I'm not a CrossFit Seminar Staff member or longtime coach from one of the original CrossFit affiliates. Other than the CrossFit courses I've taken, I have not been mentored on a daily basis at any of the well-known boxes teeming with master coaches. I don't have a degree in exercise physiology or kinesiology, and didn't play collegiate sports. I'm not one of the household names you see all the time in CrossFit instructional videos.



Instead, I'm a 47-year-old attorney with a full-time law practice, a wife, two college-age daughters, and a host of other time-consuming and stressful responsibilities wholly unrelated to CrossFit.



And I'm a Certified CrossFit Trainer, CF-L3.



My CrossFit journey began in earnest in late August 2012, when a box opened close to my home. I was a beat-up, ailing weekend-warrior endurance athlete who showed up with virtually no knowledge of gymnastics or weightlifting. I weighed 132 lb. and could run a mean 5K, and I could ride mountain and road bikes uphill pretty damn well for a middle-aged guy. But from an overall fitness perspective I was in terrible shape.



Like many of you, I quickly fell in love with CrossFit, attending more frequently and starting to really see results. My wife then joined me because she liked the changes she saw in me both physically and mentally. Less than a year after starting, we were on the edge of our seats listening to Chuck Carswell introduce himself as flowmaster at a Level 1 Certificate Course.



In July 2014 I watched a video in which Nicole Carroll, CrossFit Director of Certification and Training, described the new Certified CrossFit Trainer (CF-L3, CCFT) and Certified CrossFit Coach (CF-L4, CCFC) credentials.



There was no hesitation or doubt regarding whether I would pursue the CCFT/CF-L3. I reviewed the requirements that morning and set my plan.

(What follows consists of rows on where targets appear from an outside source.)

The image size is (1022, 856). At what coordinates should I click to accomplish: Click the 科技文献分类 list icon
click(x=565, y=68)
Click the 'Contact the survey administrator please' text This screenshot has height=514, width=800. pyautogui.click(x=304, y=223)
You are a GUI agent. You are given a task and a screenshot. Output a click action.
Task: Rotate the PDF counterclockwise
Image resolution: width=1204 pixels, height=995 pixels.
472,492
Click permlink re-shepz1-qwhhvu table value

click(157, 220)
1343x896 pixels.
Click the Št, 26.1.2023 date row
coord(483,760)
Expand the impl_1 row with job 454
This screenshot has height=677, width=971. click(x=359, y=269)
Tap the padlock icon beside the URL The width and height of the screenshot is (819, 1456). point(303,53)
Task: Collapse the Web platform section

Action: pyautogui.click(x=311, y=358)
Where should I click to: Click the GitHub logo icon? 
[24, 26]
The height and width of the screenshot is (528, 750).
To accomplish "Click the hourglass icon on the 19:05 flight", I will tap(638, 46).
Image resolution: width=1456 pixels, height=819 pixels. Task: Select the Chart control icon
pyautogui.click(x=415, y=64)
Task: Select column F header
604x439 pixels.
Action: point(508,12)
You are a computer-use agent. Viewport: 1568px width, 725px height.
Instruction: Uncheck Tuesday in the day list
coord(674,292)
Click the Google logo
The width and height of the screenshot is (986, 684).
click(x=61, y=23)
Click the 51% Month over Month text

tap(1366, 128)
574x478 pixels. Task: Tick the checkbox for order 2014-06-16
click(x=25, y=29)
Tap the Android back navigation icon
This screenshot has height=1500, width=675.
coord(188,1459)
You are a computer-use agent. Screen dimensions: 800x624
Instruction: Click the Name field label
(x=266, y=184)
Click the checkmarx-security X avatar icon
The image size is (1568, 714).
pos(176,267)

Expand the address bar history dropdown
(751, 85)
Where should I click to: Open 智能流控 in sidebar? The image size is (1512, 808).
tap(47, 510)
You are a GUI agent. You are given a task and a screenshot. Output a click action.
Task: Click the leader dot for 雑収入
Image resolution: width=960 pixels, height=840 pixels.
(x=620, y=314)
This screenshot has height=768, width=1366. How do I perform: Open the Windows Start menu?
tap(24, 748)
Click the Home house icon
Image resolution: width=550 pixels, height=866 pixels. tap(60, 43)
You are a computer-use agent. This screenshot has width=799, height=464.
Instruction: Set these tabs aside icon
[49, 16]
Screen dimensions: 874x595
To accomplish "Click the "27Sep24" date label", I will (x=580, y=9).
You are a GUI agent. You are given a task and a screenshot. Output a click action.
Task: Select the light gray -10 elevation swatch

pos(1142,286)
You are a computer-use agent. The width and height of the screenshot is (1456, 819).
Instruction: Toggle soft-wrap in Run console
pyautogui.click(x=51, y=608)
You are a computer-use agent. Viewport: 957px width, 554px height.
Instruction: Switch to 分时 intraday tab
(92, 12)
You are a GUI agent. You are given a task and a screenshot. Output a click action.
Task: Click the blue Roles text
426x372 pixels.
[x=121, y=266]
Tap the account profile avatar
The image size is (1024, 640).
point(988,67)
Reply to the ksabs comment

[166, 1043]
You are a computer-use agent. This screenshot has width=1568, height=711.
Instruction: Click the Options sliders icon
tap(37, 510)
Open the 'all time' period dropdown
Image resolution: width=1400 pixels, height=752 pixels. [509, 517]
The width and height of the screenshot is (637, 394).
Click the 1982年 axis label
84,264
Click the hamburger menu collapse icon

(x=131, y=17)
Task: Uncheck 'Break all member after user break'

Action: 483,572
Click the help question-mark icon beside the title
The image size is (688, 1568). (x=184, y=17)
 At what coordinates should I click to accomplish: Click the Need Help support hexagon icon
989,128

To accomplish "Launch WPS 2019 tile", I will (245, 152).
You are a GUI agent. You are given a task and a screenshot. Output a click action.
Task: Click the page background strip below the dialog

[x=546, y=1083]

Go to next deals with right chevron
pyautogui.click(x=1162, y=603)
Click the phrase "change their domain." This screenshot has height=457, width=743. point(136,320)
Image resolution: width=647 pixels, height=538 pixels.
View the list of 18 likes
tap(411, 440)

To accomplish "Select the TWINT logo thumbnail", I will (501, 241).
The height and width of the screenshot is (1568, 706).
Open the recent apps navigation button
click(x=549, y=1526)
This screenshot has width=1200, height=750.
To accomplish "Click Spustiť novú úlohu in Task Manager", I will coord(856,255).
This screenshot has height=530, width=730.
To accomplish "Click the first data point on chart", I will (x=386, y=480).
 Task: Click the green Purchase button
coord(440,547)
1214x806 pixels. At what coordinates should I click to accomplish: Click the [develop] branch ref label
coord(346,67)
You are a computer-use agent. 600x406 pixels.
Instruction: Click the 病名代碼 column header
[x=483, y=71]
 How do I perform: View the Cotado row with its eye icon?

Check the CrossFit Trainer Directory and you will learn few hold the CCFT credential. That is a shame and a problem I want to help remedy. On social media and message boards, I've heard some discouraging talk that the test is too hard, isn't fair, isn't worth it, is just another way for CrossFit to make money, and so on. None of that is true. CrossFit has provided everything you need to turn yourself into an outstanding coach and earn the CCFT designation [hyper]here[hyper] (https://certifications.crossfit.com/ccft/study-materials). You are going to have to bust your ass, but it is worth it.



If you have a passion for coaching or own an affiliate, you should pursue the CCFT credential. It is the counterpart to board certification in any other profession. It signifies you have moved beyond the basic requirements to engage in a profession and taken the responsibility to develop a higher level of proficiency.